FHUE is asking for two things: a seat on the endowment’s investment committee that scrutinizes the ethics of Yale’s holdings and full disclosure of the endowment’s entire investment portfolio, says Anthony Dugdale, a research analyst for FHUE. It has not yet secured either.

“The members of the committee are among the leading investment professionals in the nation,” says Tom Conroy, a Yale spokesman. “It would be derelict in its responsibility to future generations were it to allow the short-term interest of one constituency on the committee.”

With only 30% of its assets in stocks and bonds and the remainder in alternative asset classes like private equity and real estate, Yale’s endowment – which has invested in such top-name firms as Kleiner Perkins, Madison Dearborn, and Sequoia Capital (see table below)- reached $10.7 billion in 2001, up from $10.1 billion in 2000, according to the university’s 2001 financial report. The university’s private equity holdings amounted to $2.51 billion in 2001, About 18% of Yale’s endowment is held in private equity, including investments in buyout and venture capital funds, as well as direct investments in private companies.

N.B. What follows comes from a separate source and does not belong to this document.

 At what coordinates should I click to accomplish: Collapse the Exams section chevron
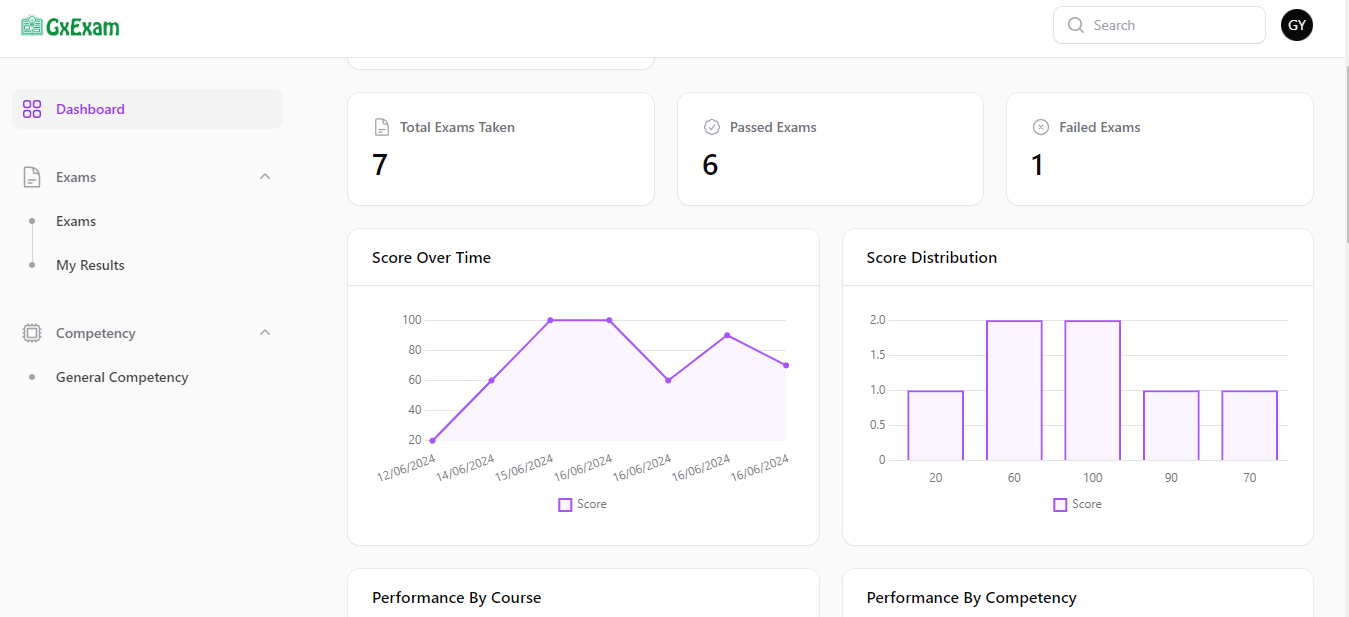pyautogui.click(x=264, y=176)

The dispute prompted Connecticut State Attorney General Richard Blumenthal to urge the university to disclose its private equity holdings. Still, Yale argues against disclosure for competitive reasons. “Others would want to mimic our strategies and successes, and that would lower our returns,” Conroy says.

Meanwhile, the union says it will continue to press. “Greater disclosure would help us know that these assets are accurately priced and that the portfolio’s value is what it’s advertised as,” Dugdale says. “We would like to be able to have confidence that the pension fund’s investments are consistent with the university’s mission. We’re watching the California and Texas cases very closely.”